Flash estimates on gross domestic product (GDP) growth in the fourth quarter from the Government this week pointed to the country dodging a recession, but the PMI numbers mean it is still a possibility, say economists.

OCBC economist Selena Ling said the December PMI data is usually an indicator of how the manufacturing sector will fare in January and February, so the outlook for the first quarter of this year now looks "tepid". She added that she "would not discount the possibility" that the GDP figures for the fourth quarter of last year will be revised lower.

If that happens, Singapore could end up with either minimal growth from the third quarter to the fourth, or even a technical recession, which is two quarterly GDP declines in a row, Ms Ling said.

The lacklustre December PMI reading here stands in stark contrast to those in Asian manufacturing powerhouses.

South Korea's PMI was at 48.2 in November but rallied to 50.1 in December, while Taiwan's factory activity shot up from 47.4 in November to 50.6 last month.

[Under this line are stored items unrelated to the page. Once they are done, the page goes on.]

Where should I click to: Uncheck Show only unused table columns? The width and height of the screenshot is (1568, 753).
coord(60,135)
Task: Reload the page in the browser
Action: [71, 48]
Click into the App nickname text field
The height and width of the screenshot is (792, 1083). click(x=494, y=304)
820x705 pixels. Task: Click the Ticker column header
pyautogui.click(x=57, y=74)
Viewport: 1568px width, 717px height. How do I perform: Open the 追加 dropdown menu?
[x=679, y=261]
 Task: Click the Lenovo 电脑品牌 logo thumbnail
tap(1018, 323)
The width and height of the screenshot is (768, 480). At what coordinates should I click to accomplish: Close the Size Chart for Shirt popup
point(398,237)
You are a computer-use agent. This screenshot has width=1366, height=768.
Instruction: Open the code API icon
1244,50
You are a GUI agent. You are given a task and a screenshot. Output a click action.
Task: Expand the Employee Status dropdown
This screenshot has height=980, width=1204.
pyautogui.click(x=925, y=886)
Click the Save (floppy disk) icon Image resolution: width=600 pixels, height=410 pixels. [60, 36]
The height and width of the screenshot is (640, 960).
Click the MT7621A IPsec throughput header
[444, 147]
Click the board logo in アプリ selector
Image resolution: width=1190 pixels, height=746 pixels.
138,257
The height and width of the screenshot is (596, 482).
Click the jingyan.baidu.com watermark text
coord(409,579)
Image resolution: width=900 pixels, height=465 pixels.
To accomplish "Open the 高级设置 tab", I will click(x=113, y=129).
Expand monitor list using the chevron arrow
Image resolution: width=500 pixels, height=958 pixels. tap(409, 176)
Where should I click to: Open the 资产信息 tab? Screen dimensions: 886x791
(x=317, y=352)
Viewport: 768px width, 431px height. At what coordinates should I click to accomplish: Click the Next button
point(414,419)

China's official factory PMI held steady at 50.6 from November to December.

But the unofficial China PMI compiled by HSBC, which gathers more data from smaller privately held firms rather than big state-owned enterprises, rose to 51.5 last month, its highest since May 2011.

All eyes here will now be on the official growth figures for the fourth quarter, due out next month.

Flash estimates released by the Ministry of Trade and Industry on Wednesday indicated that Singapore narrowly avoided a technical recession in the final three months of 2012. Fourth-quarter growth last year was 1.8 per cent compared with the three months before, surprising many economists, who were expecting a contraction.

Economists pointed out that the expansion occurred largely because the growth numbers were revised down in previous quarters, which made the fourth-quarter numbers look better by comparison.

Credit Suisse economist Michael Wan said the manufacturing sector, which makes up nearly a quarter of Singapore's economy, has already had its own technical recession, with manufacturing GDP shrinking for three straight quarters.

"We expect the weakness in the manufacturing sector to persist, although there might be some support from the marine and offshore industry and biomedical production," he said.

Barclays Capital economist Joey Chew added that Singapore's factory activity could see a "gradual turnaround" in the first half of this year against an improving global backdrop.

"For Singapore's tech industry to come back to life, we will probably need investment globally to also pick up, which it has not," she said.

But that pick-up could happen if corporate capital expenditure in the United States recovers, which could occur in the second quarter of this year, she added.